SEMI-LIBRE
Détenu en semi-liberté, Alain dort quatre nuits par semaine en prison. La journée, il étudie la psychologie et travaille dans un fast-food.
A la fac, personne ne sait qu’Alain est détenu
Un amphi de faculté
A 10h15, il n’est toujours pas là. Des questions me passent par la tête et en regardant Julie du coin de l’œil, je crois deviner les mêmes. Est-ce qu’Alain va venir ? Est-ce que le premier rendez-vous ne l’a pas découragé ? Et est-ce que se voir de l’extérieur, devenir le personnage principal d’un blog, a pu le faire changer d’avis ?
Détenu en semi-liberté, Alain dort quatre nuits par semaine en prison et trois à l’hôtel. La journée, il étudie la psychologie et travaille dans un fast-food. Rue89 le retrouve chaque semaine lors de son entretien avec Julie, assistante sociale.
Quelques minutes d’attente inquiète tombent en un coup de fil : panne de métro, Alain est en chemin.

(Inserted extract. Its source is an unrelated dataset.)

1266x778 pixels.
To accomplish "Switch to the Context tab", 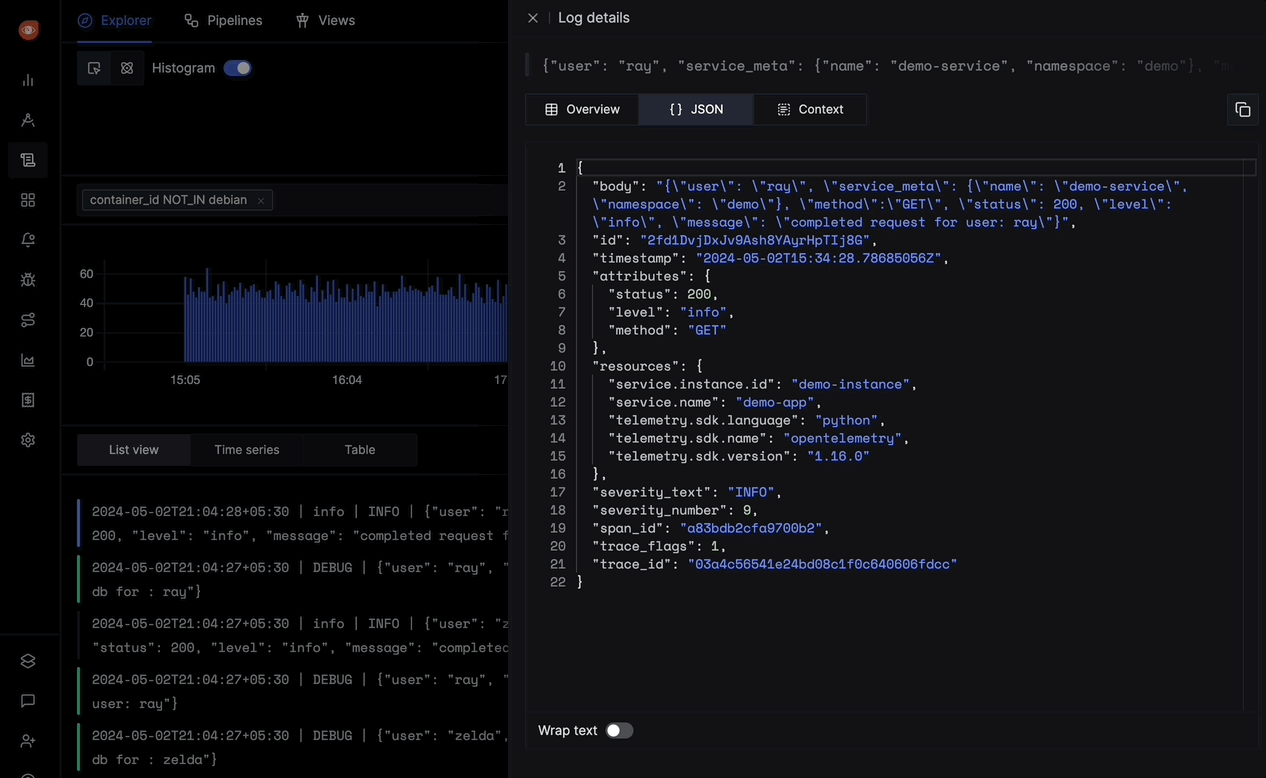I will pos(810,109).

Il passe ses journées à courir de la prison à la fac, du boulot (encore en période d’essai) aux rendez-vous administratifs. Ce vendredi, il arrive avec un sac de sport noir. « J’ai pris mes livres parce que je dois faire des exposés. » C’est son premier week-end à l’hôtel.

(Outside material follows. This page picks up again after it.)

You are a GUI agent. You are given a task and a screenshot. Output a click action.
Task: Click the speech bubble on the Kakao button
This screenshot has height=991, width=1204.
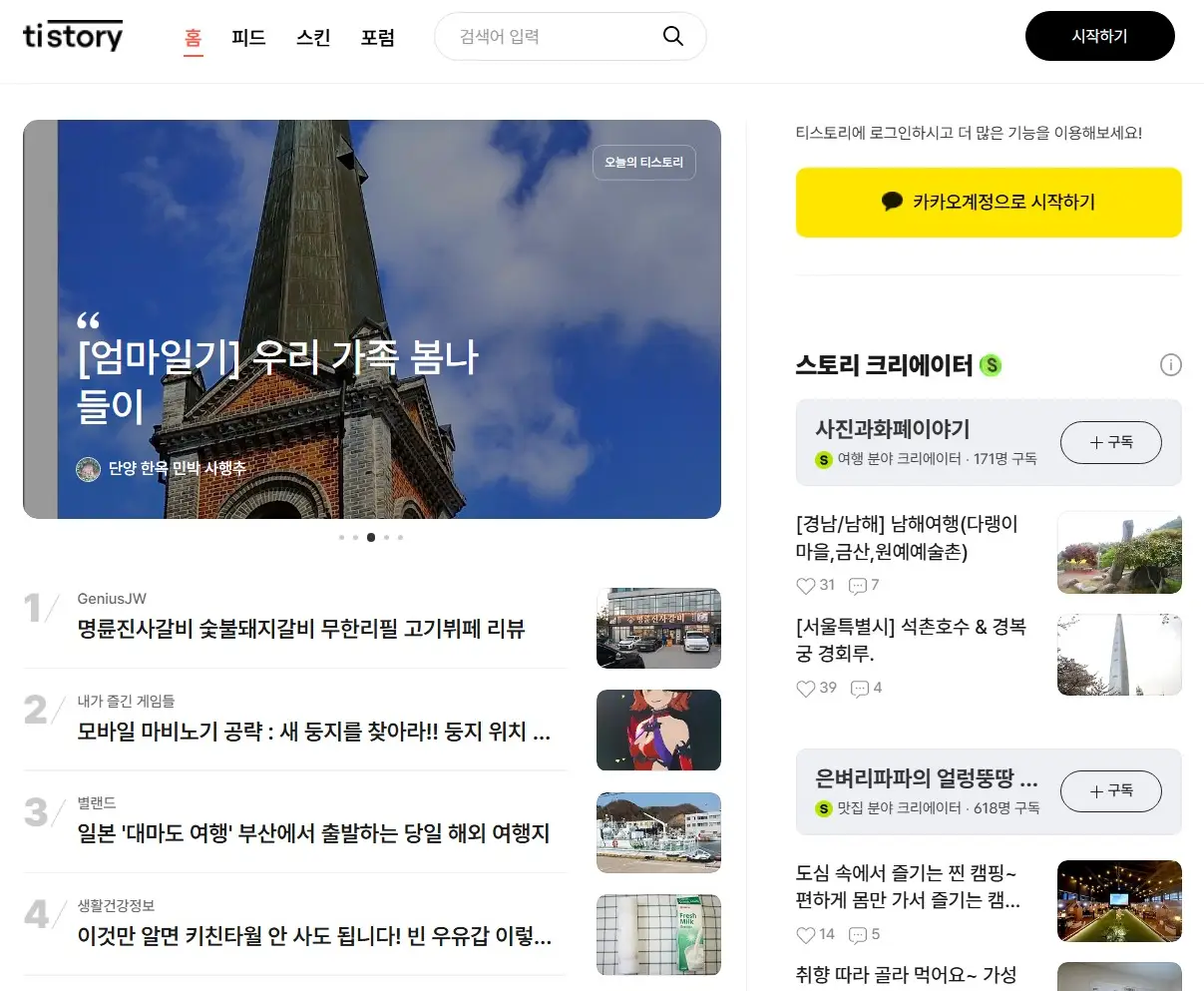pyautogui.click(x=891, y=202)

La dernière fois, Julie lui en avait déjà parlé un peu.
« La chambre, c’est votre espace. Elle est réservée à votre nom. Vous ne pouvez pas recevoir de visites, sauf quand l’hôtel le prévoit, mais l’hôtelier ne peut pas entrer dedans n’importe quand. Nous non plus. On essaiera de vous faire bouger le moins possible, pour que vous n’ayez pas à vous créer de nouvelles habitudes tout le temps. »

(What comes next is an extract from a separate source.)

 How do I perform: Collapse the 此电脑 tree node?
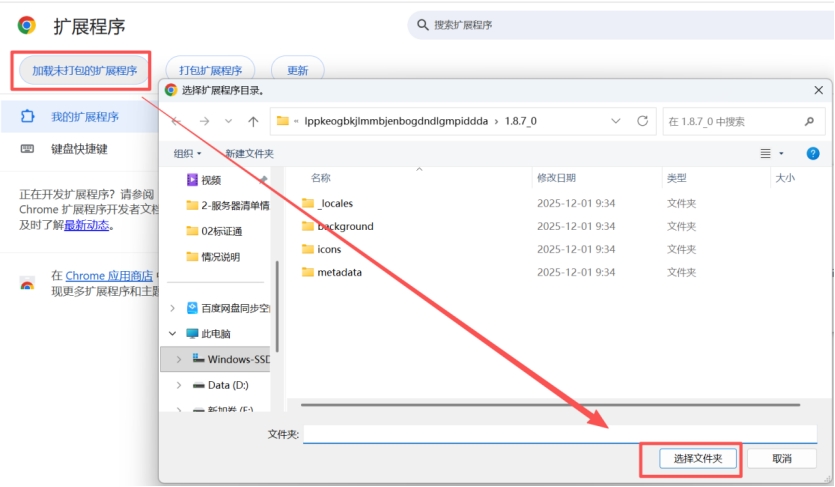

« A l’université, je suis un peu gêné »
Pour cette fois, Alain a le choix entre deux chambres d’hôtel et devra en changer plus tard. La première, dans le Xe arrondissement de Paris est centrale mais bruyante. L’autre, à Saint-Ouen (Seine-Saint-Denis), est « plus sympa mais plus loin », explique Julie. Peut-être parce qu’il a perdu l’habitude de décider où dormir, Alain préfère qu’elle se prononce pour lui.
« Saint-Ouen c’est bien, la chambre est clean, dans un petit hôtel agréable derrière le marché aux puces. Il y a un petit café en bas, je vous y vois bien. »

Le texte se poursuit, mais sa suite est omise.